--- Start of Selected extract ---

The Power of "Just Start"
Imagine your writing life as your best friend, your closest love. How do you romance it?
A few years ago, I remember workshopping a “final” version of a novel revision. I hoped the manuscript was ready to send to my agent, at last. I sought the feedback from a small group of beta readers, other published writers that I was lucky to know and exchange writing with.
My beta readers took time to really think about the story’s complicated structure, which moved between narrators and time.
I asked them some questions:
Where did they fall into the "dream" of the book?
Where did they fall out, get distracted or confused?
When the feedback came in, I was disappointed to hear the manuscript still had things to fix. It wasn’t ready for the agent, after all. So I gathered the pages of notes and made a master list of areas to look at more closely. Where I hadn't quite delivered what I wanted.
Of course, with feedback, especially feedback in quantity, there are some rules to keep your sanity. Extreme likes or dislikes are suspect. Opposing views cancel each other out. You look for repeating comments. What many people noticed is often worth your notice. And I was feedback savvy, since this novel was my fourteenth book.
But still, it was hard to hear. For me, feedback is rarely a YES! feeling. It’s more like a big sigh, then time to reflect, and most often acceptance.
The danger is: in the process I can fall out of love with my story.
Falling In, Falling Out
It’s a day of love, Valentine’s Day, today. I'm telling you this story because (1) you may have fallen in and out of love with your writing too. You might believe that experienced, published writers don't go through this relationship challenge with their art. They do, we do. It's normal. Ego gets slammed, no matter how gentle the comments, how right-on the suggestions.

--- End of Selected extract ---

(What to do):
1. Can you echo, word for word, everything in the essay on feedback and revision from "I asked them" down to "what I wanted."?
2. Can you duplicate, unchanged, everything in the listing below from the line containing "Where should I" down to the line containing "Looking at the screenshot, I should point(24,320).", and nothing else?

--- Start of Data for processing ---

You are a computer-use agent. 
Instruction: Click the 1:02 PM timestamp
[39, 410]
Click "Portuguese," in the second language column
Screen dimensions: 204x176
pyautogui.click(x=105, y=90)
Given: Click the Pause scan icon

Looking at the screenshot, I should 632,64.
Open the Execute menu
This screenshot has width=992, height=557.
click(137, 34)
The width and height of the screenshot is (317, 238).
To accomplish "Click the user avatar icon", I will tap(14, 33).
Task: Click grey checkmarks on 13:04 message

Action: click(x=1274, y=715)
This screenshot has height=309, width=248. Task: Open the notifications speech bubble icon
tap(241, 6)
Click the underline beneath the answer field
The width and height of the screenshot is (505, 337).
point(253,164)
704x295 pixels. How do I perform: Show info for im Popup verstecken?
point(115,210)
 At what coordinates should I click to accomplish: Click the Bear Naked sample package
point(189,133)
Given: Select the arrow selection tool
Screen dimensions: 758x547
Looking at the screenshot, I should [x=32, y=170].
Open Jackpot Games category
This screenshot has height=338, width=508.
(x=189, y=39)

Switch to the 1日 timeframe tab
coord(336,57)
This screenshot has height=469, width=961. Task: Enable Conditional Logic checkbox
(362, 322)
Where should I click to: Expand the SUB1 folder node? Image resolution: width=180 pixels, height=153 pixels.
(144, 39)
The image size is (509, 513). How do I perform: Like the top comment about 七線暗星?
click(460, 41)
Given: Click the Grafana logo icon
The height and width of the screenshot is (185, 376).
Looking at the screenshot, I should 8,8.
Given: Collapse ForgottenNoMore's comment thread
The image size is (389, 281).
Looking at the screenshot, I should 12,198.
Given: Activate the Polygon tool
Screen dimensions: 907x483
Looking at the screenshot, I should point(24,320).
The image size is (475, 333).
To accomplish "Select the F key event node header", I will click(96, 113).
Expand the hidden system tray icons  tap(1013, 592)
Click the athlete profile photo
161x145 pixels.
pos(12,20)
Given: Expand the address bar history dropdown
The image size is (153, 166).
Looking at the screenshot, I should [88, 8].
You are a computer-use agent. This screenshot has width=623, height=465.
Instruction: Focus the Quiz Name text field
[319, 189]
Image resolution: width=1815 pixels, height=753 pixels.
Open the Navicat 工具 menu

--- End of Data for processing ---

(Answers to the problems):
1.
I asked them some questions:
Where did they fall into the "dream" of the book?
Where did they fall out, get distracted or confused?
When the feedback came in, I was disappointed to hear the manuscript still had things to fix. It wasn’t ready for the agent, after all. So I gathered the pages of notes and made a master list of areas to look at more closely. Where I hadn't quite delivered what I wanted.

2.
Where should I click to: Expand the SUB1 folder node? Image resolution: width=180 pixels, height=153 pixels.
(144, 39)
The image size is (509, 513). How do I perform: Like the top comment about 七線暗星?
click(460, 41)
Given: Click the Grafana logo icon
The height and width of the screenshot is (185, 376).
Looking at the screenshot, I should 8,8.
Given: Collapse ForgottenNoMore's comment thread
The image size is (389, 281).
Looking at the screenshot, I should 12,198.
Given: Activate the Polygon tool
Screen dimensions: 907x483
Looking at the screenshot, I should point(24,320).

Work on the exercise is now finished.